**Task goal**
Your copy should begin at the line containing "Screen dimensions: 289x139" and end at the last line of the records; transcribe those lines exactly and leave out every picture.

(Beginning of Data for review)

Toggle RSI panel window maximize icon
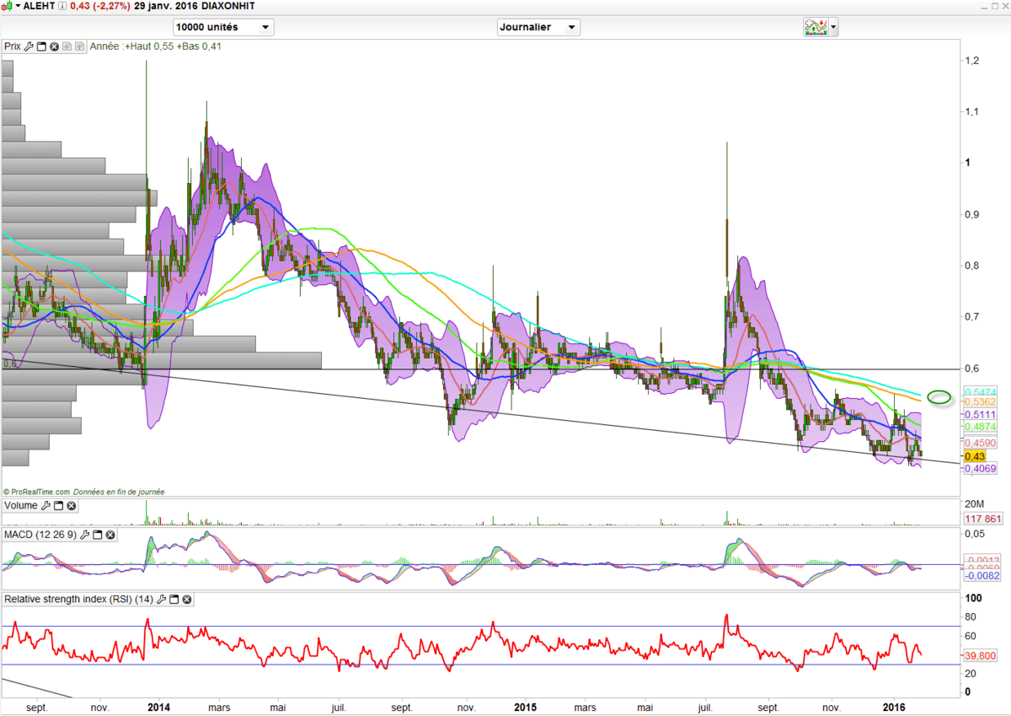Screen dimensions: 1011x716 pyautogui.click(x=174, y=600)
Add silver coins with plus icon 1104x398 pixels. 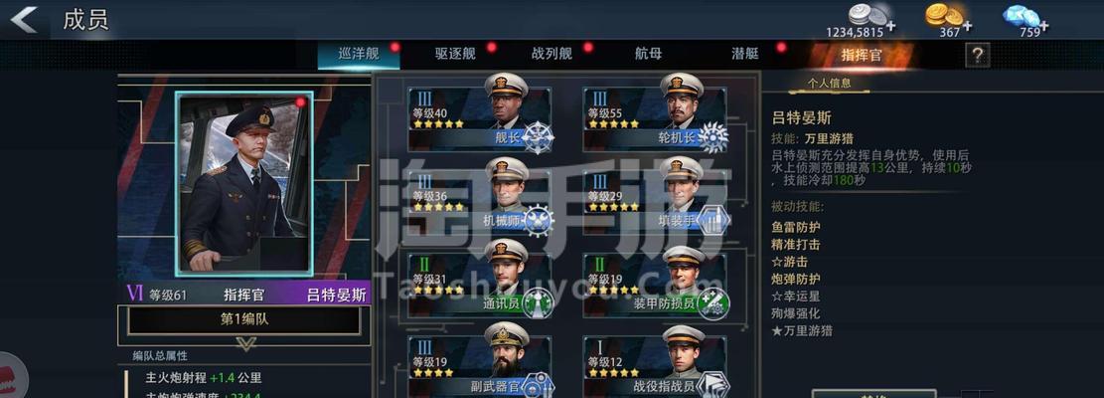coord(891,27)
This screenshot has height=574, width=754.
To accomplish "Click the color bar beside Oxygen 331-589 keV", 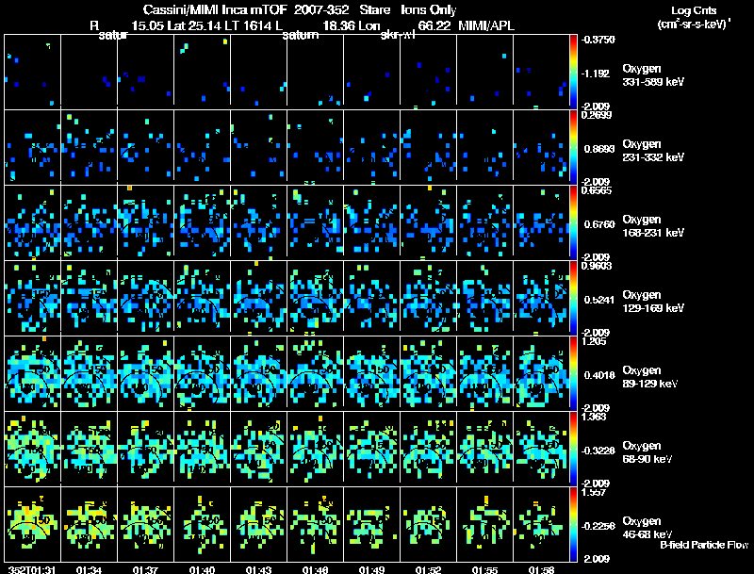I will (x=575, y=72).
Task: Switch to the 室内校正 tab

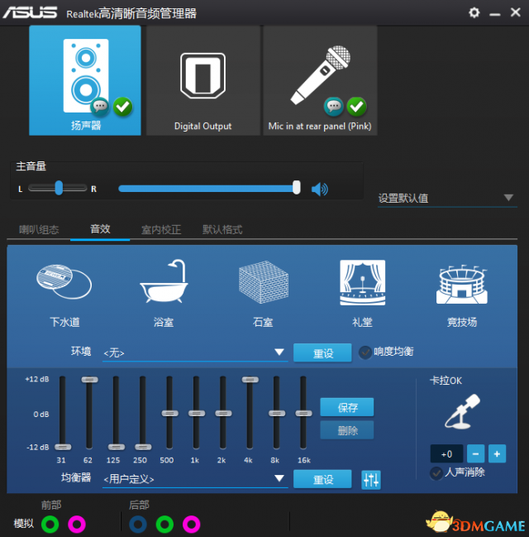Action: [x=161, y=229]
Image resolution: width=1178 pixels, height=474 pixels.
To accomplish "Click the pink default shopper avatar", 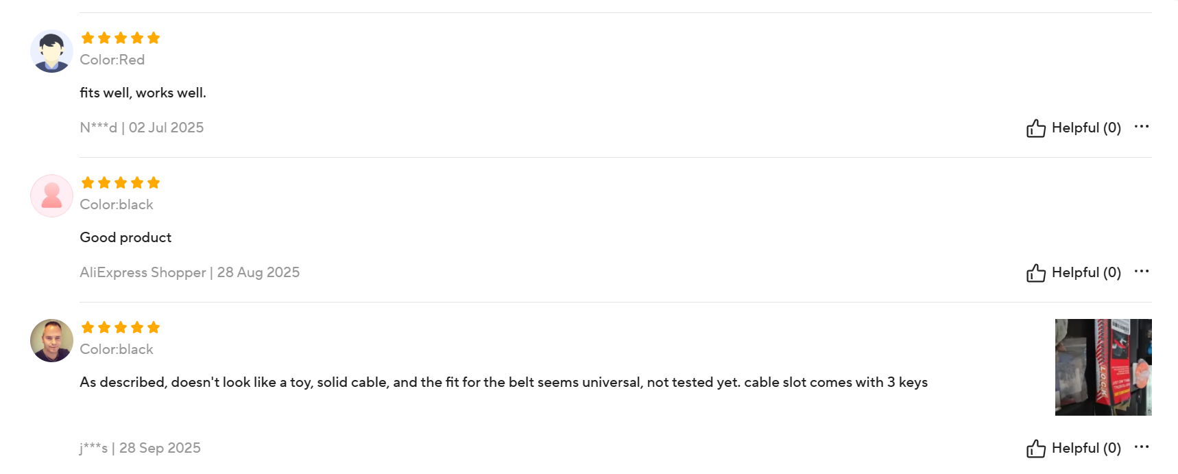I will 51,196.
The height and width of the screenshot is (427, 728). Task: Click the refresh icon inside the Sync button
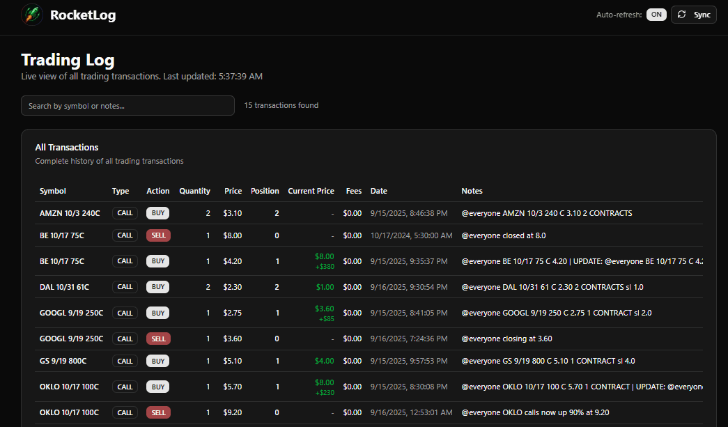(x=680, y=14)
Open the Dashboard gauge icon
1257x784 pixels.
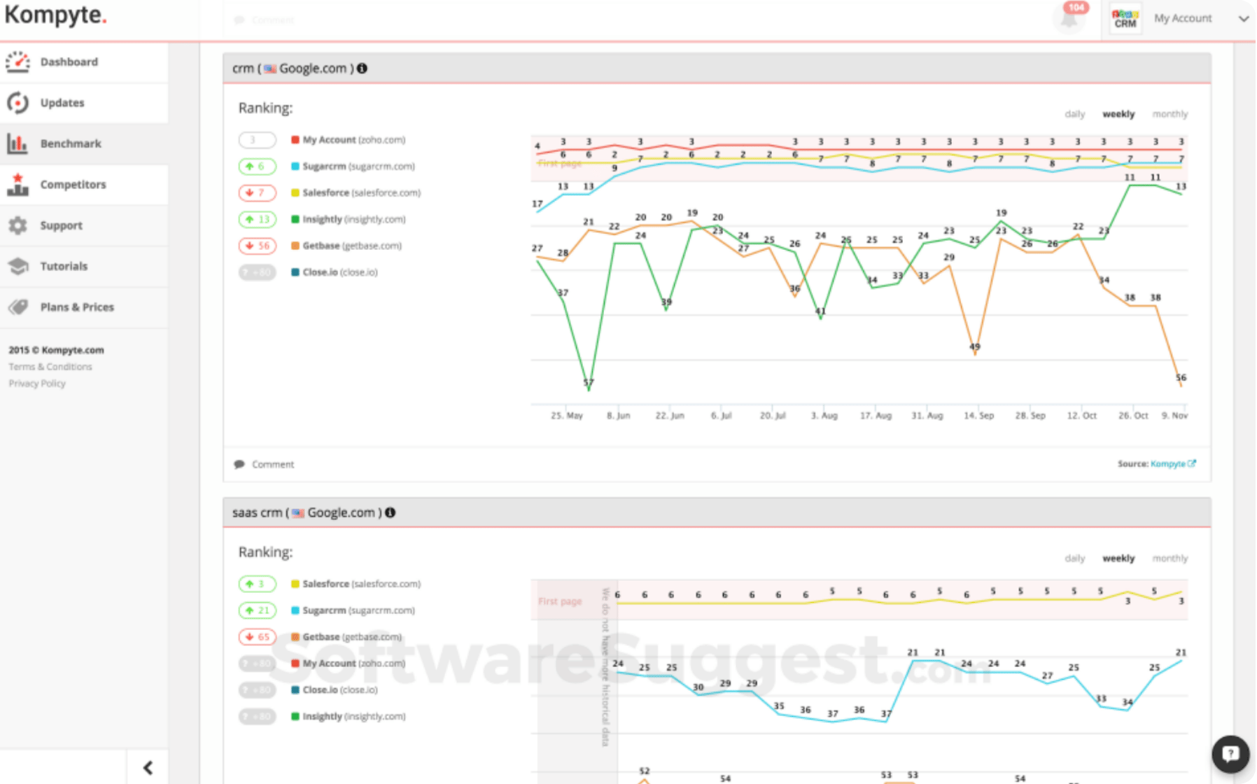(x=18, y=62)

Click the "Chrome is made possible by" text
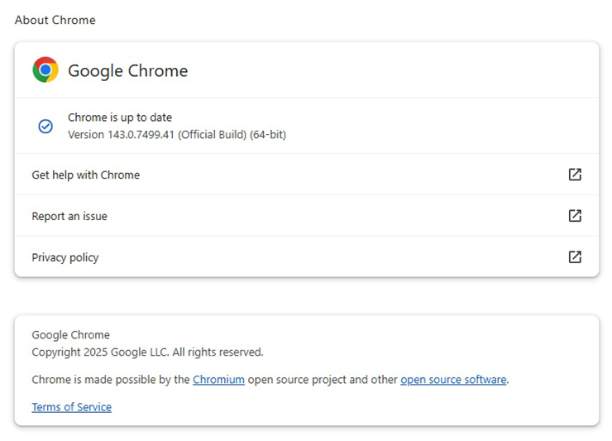tap(111, 380)
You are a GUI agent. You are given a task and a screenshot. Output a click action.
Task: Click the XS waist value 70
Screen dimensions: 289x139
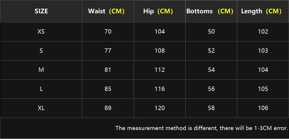coord(108,31)
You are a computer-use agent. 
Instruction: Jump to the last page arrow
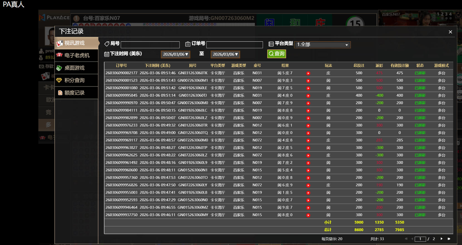click(x=449, y=239)
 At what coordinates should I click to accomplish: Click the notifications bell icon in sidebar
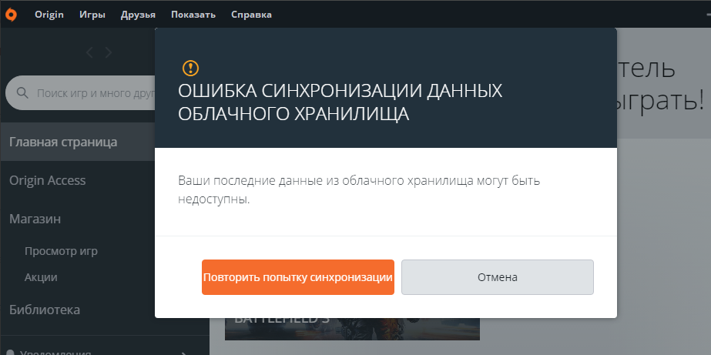(11, 353)
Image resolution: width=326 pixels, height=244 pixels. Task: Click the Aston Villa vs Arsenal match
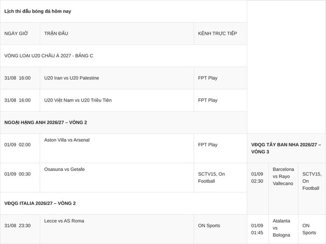(x=67, y=140)
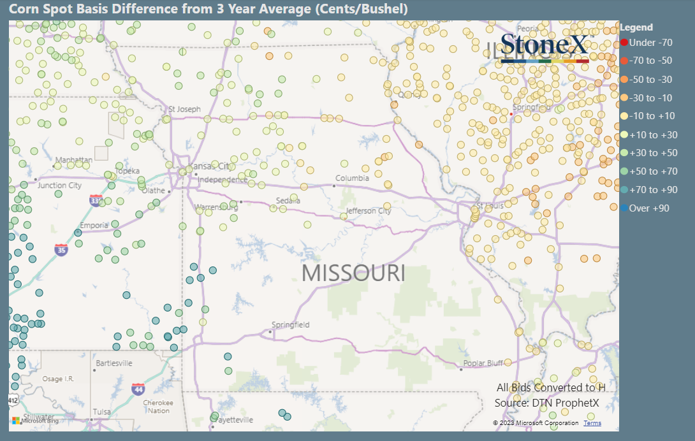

(End of Data for review)

**Exercise result**
Screen dimensions: 289x139
coord(108,31)
You are a computer-use agent. 
Instruction: Jump to the last page arrow
click(x=449, y=239)
 At what coordinates should I click to accomplish: Click the notifications bell icon in sidebar
(11, 353)
Image resolution: width=326 pixels, height=244 pixels. Task: Click the Aston Villa vs Arsenal match
(x=67, y=140)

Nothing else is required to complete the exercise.